I'm sorry for your loss. I know you tried.

You might tell your husband that in many ways rats are like squirrels, but rats are legal to own, easier to get, and come in more colors. I also found them to be cleaner and easier to handle than hamsters, but that is just my experience.


----------



## newratmommy (Sep 11, 2015)

I'll certainly try . I just joked with him about making a trip to the pet store to get a pet rat - he shot that idea down very quickly. For the record, I'd never get a pet from a pet store... I've been involved in the cat/dog rescue world for too long that I know pet stores generally aren't the folks you want to be supporting. Should I decide to get one eventually, I'd definitely go through a reputable rescue instead of a pet store.


----------



## Rat Daddy (Sep 25, 2011)

Female rats sometimes have more pups than they can nurse. So they kick the extras out of the nest. Usually they choose the smallest, weakest or defective pups. And it's these pups we humans most often find and rescue. Sometimes, the pup just wasn't viable, so despite doing everything right you lose them...

I'm sorry for your loss.

As to getting rats as pets, for the most part they are a lot like very small dogs. If your hubby likes dogs, he'll like rats.


----------



## newratmommy (Sep 11, 2015)

My hubby said the same thing about the baby possibly already having something wrong with it and maybe that's why it was abandoned to begin with. A rat for a pet is definitely in the back of my mind now and it never was before. He does like dogs. We currently have an incredible Lab mix that I adopted 10 years ago. Our Lab is now 13, has been diagnosed with cancer twice, and for the last few weeks we've been on edge expecting that we'll have to put him to sleep any day now because he has episodes where he starts staggering and can barely breathe... but he always surprises us and bounces right back within a day or two - right before we think we're ready to call the vet to make a final decision to end his suffering. We had a tumor surgically removed a year ago and his recovery was quite difficult. So, when more malignant tumors popped up 6 months later, we decided not to do any extra surgeries or extensive diagnostics (like more ultrasounds) with our Lab due to his age and his extreme anxiety of the vet's office, so we're not sure what's going on with him and have been giving him medication and supplements solely based on symptoms. I'm going to be a sloppy, sad mess of a woman when my Lab passes away. He's been my sweet shadow and trusty side-kick for the last 10 years. Anyway, maybe once we have an "empty nest" (which hopefully will be far in the future) I'll approach the pet rat thing with my husband again. We also have a 3 year old, so I'm sure she'll start asking for a small pet and that will likely be my chance  Sometimes I have to plant little "idea seeds" in my husband's head and let them take root before he's okay with making a big change ;-)


----------



## raindear (Mar 3, 2015)

Knowing what I know now, I would definitely recommend a rat over a hamster or a gerbil as a first pet for a child. I wish someone had discussed rats with me when I was getting hamsters and gerbils for my son.


----------

The task
Repeat word for word the passage of the pet rat thread that begins with the words containing "## raindear (Mar" and ends with "for my son.".

Recorded information

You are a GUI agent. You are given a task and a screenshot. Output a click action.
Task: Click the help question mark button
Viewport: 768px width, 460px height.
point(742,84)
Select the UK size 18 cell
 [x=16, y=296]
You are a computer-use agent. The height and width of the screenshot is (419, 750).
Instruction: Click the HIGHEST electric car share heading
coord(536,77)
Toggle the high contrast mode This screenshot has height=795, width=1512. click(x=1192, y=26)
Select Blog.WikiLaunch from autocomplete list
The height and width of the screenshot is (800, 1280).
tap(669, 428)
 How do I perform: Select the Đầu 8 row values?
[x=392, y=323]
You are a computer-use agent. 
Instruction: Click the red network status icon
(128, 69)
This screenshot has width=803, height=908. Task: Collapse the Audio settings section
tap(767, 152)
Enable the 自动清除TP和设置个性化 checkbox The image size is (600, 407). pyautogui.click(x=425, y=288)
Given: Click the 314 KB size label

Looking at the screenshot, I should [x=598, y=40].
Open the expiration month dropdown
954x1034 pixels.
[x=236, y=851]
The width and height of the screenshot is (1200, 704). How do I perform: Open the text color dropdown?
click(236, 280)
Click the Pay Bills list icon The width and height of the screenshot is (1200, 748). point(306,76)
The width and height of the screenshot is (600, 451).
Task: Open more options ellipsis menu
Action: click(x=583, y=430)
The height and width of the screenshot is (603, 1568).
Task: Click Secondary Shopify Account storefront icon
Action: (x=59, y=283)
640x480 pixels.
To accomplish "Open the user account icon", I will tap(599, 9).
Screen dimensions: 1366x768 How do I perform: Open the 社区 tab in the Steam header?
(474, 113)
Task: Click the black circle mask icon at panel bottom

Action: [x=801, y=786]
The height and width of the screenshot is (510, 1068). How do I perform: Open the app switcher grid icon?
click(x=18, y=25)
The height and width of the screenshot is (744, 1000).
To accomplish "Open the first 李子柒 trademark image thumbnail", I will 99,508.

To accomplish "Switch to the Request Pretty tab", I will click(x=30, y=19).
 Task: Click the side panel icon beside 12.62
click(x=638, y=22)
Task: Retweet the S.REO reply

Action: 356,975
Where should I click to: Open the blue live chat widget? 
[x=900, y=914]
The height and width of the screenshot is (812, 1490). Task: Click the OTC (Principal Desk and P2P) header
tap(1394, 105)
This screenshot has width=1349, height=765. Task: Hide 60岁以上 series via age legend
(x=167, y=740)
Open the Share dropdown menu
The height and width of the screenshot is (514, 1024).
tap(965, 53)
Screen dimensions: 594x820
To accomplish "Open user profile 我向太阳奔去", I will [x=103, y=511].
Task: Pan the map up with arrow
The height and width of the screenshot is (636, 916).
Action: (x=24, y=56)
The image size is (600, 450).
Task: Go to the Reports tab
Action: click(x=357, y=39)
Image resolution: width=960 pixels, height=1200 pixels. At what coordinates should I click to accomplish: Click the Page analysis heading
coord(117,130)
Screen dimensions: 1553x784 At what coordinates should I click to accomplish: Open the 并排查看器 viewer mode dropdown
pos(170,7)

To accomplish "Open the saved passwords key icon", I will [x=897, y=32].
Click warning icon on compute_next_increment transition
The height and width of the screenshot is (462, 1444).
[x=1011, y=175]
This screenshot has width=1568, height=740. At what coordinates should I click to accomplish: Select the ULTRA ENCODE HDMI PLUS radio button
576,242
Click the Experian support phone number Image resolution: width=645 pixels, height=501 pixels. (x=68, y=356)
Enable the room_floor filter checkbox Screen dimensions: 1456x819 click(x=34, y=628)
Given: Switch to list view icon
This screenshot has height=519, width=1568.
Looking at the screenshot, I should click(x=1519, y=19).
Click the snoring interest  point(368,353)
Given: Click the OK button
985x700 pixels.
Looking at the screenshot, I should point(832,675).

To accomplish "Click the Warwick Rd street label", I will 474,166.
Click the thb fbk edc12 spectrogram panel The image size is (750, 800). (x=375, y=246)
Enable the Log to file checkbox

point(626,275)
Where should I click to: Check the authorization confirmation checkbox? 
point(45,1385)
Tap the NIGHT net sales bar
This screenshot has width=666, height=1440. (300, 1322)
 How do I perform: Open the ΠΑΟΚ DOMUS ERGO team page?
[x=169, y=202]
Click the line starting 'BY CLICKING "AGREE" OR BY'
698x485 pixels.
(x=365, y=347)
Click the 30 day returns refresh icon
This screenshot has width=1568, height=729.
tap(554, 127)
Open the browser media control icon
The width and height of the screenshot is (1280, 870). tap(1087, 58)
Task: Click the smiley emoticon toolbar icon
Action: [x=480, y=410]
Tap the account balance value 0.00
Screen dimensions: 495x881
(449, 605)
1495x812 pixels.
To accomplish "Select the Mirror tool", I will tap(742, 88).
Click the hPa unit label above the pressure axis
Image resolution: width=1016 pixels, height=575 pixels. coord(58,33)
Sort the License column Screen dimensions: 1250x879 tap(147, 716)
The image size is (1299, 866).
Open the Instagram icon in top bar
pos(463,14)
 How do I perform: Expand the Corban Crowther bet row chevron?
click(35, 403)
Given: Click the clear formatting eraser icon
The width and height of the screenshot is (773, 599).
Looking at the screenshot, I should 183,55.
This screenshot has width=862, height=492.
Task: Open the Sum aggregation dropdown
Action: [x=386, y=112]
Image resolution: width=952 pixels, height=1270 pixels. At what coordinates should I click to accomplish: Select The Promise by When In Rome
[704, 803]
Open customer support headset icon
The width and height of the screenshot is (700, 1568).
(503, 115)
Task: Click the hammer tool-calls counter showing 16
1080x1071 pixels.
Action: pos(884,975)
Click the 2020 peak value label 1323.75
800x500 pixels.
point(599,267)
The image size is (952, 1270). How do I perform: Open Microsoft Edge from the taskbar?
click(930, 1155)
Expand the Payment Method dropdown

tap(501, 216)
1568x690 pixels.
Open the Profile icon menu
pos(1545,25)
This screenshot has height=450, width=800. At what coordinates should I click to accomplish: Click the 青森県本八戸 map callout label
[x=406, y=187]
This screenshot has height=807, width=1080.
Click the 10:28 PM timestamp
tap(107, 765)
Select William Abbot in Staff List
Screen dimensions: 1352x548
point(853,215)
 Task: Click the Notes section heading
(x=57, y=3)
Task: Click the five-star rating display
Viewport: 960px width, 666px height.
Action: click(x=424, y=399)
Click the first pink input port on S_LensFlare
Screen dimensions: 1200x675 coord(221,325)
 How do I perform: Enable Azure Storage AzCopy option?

Solution
## raindear (Mar 3, 2015)

Knowing what I know now, I would definitely recommend a rat over a hamster or a gerbil as a first pet for a child. I wish someone had discussed rats with me when I was getting hamsters and gerbils for my son.